• WHAT YOU HAVE TO DO: Copy the material below word for word, starting at the line that has "Choose the Pasadena label" and stopping after the line that has "(x=45, y=45)". Include both of those lines and nothing outside them.

• EXCERPTED RECORDS:
>>>

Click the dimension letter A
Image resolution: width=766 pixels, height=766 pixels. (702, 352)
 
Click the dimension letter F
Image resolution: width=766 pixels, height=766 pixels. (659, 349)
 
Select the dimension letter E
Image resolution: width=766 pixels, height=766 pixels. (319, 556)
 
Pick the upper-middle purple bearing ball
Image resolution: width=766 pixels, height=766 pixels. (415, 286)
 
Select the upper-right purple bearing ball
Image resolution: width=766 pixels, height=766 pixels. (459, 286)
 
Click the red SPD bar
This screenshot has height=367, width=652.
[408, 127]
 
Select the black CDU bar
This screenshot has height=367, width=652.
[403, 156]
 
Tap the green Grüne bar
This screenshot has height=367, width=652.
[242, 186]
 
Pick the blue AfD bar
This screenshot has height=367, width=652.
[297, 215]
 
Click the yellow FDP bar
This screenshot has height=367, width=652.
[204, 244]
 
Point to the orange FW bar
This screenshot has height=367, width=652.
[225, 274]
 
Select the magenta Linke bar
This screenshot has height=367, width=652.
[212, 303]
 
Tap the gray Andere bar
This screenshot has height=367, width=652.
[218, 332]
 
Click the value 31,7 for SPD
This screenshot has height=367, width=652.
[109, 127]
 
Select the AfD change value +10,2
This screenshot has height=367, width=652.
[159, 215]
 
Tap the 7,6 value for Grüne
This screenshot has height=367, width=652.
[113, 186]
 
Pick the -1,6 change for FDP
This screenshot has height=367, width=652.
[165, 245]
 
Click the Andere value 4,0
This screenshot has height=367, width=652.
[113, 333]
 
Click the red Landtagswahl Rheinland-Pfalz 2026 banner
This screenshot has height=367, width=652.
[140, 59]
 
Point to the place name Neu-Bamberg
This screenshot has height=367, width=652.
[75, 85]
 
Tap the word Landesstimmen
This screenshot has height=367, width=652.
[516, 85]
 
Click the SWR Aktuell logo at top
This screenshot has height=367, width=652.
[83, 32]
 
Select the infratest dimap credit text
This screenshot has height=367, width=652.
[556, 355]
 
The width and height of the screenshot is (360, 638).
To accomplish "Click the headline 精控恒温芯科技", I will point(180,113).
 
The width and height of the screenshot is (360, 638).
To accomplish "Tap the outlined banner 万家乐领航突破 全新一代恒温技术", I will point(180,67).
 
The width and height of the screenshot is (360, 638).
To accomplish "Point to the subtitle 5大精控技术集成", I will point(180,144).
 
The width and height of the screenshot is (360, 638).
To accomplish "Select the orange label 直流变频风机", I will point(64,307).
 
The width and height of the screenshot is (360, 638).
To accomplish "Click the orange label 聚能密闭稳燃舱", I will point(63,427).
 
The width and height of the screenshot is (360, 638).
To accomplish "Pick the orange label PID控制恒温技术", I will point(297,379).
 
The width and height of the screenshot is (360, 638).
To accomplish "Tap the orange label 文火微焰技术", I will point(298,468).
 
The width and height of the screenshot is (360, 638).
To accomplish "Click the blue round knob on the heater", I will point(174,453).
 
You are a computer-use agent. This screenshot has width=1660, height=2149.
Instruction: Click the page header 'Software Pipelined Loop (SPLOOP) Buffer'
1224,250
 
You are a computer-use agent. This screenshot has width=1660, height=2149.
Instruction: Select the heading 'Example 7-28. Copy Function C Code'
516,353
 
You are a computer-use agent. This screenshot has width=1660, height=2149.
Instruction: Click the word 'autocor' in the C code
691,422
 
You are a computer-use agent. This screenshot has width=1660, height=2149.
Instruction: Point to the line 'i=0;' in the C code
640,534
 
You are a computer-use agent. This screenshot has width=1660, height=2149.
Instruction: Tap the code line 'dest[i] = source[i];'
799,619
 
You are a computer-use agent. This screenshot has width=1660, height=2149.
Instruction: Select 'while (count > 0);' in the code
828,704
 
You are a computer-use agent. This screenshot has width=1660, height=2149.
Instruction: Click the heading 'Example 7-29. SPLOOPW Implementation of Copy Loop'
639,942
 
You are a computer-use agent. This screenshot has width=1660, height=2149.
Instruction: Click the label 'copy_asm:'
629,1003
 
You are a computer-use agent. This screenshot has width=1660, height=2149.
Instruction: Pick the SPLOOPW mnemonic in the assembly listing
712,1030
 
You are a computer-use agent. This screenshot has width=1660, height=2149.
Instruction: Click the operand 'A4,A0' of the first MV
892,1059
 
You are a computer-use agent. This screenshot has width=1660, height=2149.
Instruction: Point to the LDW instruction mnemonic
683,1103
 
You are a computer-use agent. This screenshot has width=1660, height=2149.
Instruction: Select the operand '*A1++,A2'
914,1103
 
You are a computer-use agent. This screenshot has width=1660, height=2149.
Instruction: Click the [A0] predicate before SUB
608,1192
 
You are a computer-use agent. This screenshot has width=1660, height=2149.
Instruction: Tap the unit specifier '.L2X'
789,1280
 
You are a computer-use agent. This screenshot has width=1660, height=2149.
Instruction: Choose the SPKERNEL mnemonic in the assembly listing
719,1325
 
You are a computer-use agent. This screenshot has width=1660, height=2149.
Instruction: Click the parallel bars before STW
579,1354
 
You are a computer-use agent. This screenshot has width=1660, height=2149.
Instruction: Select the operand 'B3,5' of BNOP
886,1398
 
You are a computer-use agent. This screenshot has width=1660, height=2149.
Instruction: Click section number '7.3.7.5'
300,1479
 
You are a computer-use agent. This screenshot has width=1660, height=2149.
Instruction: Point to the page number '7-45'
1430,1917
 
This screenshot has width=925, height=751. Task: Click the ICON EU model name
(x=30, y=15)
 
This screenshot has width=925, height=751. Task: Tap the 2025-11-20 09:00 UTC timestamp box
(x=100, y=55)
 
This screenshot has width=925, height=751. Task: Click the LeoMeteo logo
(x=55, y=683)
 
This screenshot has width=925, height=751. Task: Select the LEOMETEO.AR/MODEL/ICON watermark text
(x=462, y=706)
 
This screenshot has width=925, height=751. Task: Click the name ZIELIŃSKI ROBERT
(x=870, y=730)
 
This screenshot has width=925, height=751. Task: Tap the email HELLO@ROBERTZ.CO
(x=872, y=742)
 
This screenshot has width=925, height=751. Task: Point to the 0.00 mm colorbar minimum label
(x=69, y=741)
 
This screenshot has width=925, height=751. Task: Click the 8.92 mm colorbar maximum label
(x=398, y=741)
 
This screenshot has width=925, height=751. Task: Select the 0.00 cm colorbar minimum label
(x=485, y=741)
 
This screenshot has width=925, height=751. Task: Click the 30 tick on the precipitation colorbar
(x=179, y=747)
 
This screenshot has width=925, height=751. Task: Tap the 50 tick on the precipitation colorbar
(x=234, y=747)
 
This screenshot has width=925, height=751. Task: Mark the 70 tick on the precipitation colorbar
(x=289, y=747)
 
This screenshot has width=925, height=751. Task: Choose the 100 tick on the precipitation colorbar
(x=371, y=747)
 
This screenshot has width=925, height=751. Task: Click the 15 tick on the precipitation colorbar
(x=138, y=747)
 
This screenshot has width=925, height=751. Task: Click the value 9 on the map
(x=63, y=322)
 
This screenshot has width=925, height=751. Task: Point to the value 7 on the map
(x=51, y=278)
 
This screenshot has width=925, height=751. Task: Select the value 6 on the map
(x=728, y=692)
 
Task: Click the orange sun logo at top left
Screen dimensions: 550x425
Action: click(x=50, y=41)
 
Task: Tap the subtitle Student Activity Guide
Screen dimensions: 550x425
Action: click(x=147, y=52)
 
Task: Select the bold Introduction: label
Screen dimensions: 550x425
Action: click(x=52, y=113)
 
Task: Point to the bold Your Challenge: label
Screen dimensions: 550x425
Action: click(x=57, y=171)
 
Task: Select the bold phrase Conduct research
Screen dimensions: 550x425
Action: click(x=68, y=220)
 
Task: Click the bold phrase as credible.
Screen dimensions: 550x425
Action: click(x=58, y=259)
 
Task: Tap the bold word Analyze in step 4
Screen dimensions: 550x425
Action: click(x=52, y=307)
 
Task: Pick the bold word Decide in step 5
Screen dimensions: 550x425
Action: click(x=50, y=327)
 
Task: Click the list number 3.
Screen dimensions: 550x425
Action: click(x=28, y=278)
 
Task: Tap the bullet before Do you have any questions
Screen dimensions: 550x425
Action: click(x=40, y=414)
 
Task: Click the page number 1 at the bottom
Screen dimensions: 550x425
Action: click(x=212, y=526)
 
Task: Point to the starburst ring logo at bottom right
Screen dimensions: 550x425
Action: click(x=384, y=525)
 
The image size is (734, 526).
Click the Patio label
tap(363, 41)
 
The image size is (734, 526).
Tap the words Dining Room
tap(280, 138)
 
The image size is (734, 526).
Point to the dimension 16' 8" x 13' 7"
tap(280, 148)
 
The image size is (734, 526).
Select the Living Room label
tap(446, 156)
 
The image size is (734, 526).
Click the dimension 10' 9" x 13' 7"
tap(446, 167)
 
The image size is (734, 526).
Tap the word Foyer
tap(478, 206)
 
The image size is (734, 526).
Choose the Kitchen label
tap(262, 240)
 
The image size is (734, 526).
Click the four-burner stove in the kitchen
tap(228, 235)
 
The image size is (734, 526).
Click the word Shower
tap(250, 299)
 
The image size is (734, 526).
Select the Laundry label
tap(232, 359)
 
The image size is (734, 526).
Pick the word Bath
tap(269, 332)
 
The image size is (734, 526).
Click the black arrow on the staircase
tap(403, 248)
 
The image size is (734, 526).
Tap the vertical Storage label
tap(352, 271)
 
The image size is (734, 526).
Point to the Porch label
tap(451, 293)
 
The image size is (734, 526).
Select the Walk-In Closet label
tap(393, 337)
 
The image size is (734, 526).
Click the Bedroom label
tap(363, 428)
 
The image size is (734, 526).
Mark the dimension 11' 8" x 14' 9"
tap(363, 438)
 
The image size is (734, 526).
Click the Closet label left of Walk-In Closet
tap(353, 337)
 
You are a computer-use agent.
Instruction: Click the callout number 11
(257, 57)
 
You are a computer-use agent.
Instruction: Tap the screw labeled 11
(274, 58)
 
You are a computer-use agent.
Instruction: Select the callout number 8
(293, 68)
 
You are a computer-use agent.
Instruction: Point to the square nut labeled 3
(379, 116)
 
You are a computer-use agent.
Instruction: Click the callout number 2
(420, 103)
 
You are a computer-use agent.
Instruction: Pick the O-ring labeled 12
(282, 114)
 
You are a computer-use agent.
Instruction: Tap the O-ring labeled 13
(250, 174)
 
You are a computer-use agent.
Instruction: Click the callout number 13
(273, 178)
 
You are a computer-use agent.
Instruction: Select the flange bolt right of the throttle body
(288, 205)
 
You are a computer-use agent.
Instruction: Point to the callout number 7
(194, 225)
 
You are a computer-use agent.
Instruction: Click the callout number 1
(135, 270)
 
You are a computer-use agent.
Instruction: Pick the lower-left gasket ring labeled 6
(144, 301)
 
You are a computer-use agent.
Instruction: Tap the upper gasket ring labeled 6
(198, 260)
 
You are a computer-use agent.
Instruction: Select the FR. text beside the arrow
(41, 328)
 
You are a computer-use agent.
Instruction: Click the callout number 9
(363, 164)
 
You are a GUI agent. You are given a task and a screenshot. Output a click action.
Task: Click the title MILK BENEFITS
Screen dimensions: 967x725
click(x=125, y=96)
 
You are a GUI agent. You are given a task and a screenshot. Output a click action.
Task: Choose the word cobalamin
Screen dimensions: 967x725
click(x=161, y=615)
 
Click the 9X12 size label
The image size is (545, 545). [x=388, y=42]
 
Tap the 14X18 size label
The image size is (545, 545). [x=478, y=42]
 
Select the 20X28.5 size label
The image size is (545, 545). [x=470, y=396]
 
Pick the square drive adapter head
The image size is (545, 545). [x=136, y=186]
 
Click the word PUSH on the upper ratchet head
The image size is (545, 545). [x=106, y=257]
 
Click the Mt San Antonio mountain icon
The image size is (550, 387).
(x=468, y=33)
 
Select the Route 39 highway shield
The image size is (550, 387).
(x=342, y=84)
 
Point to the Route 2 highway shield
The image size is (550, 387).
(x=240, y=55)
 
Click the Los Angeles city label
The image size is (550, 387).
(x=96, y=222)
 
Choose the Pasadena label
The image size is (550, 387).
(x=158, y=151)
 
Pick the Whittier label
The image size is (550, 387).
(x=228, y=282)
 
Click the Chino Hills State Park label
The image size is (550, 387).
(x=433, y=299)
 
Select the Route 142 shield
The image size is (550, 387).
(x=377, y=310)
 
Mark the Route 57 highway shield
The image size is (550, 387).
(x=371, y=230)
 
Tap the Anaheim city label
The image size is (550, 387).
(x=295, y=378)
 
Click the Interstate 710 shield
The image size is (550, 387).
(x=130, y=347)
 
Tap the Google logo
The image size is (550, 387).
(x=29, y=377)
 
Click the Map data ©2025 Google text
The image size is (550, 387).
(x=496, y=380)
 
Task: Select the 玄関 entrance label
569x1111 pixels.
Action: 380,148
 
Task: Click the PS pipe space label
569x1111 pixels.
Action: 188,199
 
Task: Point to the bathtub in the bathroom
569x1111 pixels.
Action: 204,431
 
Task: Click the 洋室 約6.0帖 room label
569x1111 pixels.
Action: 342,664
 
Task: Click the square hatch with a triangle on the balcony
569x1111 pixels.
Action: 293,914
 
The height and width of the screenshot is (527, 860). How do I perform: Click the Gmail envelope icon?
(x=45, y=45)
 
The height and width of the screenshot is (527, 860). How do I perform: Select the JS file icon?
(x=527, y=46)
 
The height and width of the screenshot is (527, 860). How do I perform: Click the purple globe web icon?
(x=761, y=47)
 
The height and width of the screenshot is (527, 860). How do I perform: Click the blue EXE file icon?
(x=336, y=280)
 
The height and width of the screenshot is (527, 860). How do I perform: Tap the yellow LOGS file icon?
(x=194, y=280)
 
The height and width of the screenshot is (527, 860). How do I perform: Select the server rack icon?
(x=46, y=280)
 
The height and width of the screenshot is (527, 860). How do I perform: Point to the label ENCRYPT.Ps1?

<<<

• EXERCISE RESPONSE:
Choose the Pasadena label
The image size is (550, 387).
(x=158, y=151)
 
Pick the Whittier label
The image size is (550, 387).
(x=228, y=282)
 
Click the Chino Hills State Park label
The image size is (550, 387).
(x=433, y=299)
 
Select the Route 142 shield
The image size is (550, 387).
(x=377, y=310)
 
Mark the Route 57 highway shield
The image size is (550, 387).
(x=371, y=230)
 
Tap the Anaheim city label
The image size is (550, 387).
(x=295, y=378)
 
Click the Interstate 710 shield
The image size is (550, 387).
(x=130, y=347)
 
Tap the Google logo
The image size is (550, 387).
(x=29, y=377)
 
Click the Map data ©2025 Google text
The image size is (550, 387).
(x=496, y=380)
 
Task: Select the 玄関 entrance label
569x1111 pixels.
Action: 380,148
 
Task: Click the PS pipe space label
569x1111 pixels.
Action: 188,199
 
Task: Point to the bathtub in the bathroom
569x1111 pixels.
Action: 204,431
 
Task: Click the 洋室 約6.0帖 room label
569x1111 pixels.
Action: 342,664
 
Task: Click the square hatch with a triangle on the balcony
569x1111 pixels.
Action: 293,914
 
The height and width of the screenshot is (527, 860). How do I perform: Click the Gmail envelope icon?
(x=45, y=45)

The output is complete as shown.